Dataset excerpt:
** start **

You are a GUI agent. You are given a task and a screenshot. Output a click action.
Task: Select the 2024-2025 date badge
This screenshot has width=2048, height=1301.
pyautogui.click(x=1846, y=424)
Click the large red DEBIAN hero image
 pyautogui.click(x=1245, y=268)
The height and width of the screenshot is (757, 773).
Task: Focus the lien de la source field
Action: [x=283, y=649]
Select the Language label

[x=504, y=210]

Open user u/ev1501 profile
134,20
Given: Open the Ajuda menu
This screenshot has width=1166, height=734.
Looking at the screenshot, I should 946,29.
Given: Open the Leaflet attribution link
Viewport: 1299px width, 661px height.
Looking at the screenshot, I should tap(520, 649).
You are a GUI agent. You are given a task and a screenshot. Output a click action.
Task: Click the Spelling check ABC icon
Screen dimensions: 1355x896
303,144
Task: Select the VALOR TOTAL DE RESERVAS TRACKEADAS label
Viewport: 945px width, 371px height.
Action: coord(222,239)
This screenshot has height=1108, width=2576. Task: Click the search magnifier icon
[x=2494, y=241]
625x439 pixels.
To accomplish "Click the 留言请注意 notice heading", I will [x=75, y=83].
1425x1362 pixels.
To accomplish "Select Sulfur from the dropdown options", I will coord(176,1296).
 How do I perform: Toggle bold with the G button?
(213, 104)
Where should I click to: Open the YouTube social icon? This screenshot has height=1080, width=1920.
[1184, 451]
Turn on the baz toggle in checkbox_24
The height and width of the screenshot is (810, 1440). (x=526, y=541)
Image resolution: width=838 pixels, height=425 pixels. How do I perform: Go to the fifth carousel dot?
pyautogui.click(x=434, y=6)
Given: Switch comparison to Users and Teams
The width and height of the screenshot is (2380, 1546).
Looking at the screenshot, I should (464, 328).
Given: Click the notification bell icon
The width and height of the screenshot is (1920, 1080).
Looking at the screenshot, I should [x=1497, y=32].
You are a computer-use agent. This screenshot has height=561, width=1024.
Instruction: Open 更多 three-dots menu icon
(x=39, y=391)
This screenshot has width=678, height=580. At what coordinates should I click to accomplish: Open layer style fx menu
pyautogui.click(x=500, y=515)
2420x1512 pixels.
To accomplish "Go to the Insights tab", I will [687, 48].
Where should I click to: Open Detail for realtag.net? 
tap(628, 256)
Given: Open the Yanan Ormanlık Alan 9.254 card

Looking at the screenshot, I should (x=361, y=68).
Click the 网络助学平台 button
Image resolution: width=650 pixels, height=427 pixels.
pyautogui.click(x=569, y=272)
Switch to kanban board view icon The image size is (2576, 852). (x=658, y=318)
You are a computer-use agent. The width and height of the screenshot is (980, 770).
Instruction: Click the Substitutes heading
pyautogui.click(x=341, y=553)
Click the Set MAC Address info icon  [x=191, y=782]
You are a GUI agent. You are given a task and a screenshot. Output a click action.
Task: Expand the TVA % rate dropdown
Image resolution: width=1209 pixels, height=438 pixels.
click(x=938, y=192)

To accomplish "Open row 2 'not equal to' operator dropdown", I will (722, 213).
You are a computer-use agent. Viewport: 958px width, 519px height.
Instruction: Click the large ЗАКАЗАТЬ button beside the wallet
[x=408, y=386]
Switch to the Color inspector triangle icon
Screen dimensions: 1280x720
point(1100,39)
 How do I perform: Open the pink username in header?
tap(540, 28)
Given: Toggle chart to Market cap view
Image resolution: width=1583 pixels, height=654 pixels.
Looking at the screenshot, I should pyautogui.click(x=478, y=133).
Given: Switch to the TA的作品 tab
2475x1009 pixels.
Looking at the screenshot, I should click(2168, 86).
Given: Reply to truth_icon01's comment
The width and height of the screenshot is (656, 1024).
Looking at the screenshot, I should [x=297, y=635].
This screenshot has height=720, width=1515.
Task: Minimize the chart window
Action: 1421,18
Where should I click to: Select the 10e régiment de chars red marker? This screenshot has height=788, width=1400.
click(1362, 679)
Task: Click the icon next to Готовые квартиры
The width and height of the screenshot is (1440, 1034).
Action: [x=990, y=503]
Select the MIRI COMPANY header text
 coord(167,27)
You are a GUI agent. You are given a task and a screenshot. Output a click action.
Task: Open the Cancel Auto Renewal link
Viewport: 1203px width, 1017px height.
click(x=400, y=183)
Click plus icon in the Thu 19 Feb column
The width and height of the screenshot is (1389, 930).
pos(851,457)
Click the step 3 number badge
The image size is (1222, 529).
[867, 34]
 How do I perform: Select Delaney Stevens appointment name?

** end **

Please copy the material above verbatim, beginning with its first line and continuing through the line that contains "Looking at the screenshot, I should tap(520, 649).".

**SOLUTION TO THIS PROBLEM**
You are a GUI agent. You are given a task and a screenshot. Output a click action.
Task: Select the 2024-2025 date badge
This screenshot has width=2048, height=1301.
pyautogui.click(x=1846, y=424)
Click the large red DEBIAN hero image
 pyautogui.click(x=1245, y=268)
The height and width of the screenshot is (757, 773).
Task: Focus the lien de la source field
Action: [x=283, y=649]
Select the Language label

[x=504, y=210]

Open user u/ev1501 profile
134,20
Given: Open the Ajuda menu
This screenshot has width=1166, height=734.
Looking at the screenshot, I should 946,29.
Given: Open the Leaflet attribution link
Viewport: 1299px width, 661px height.
Looking at the screenshot, I should tap(520, 649).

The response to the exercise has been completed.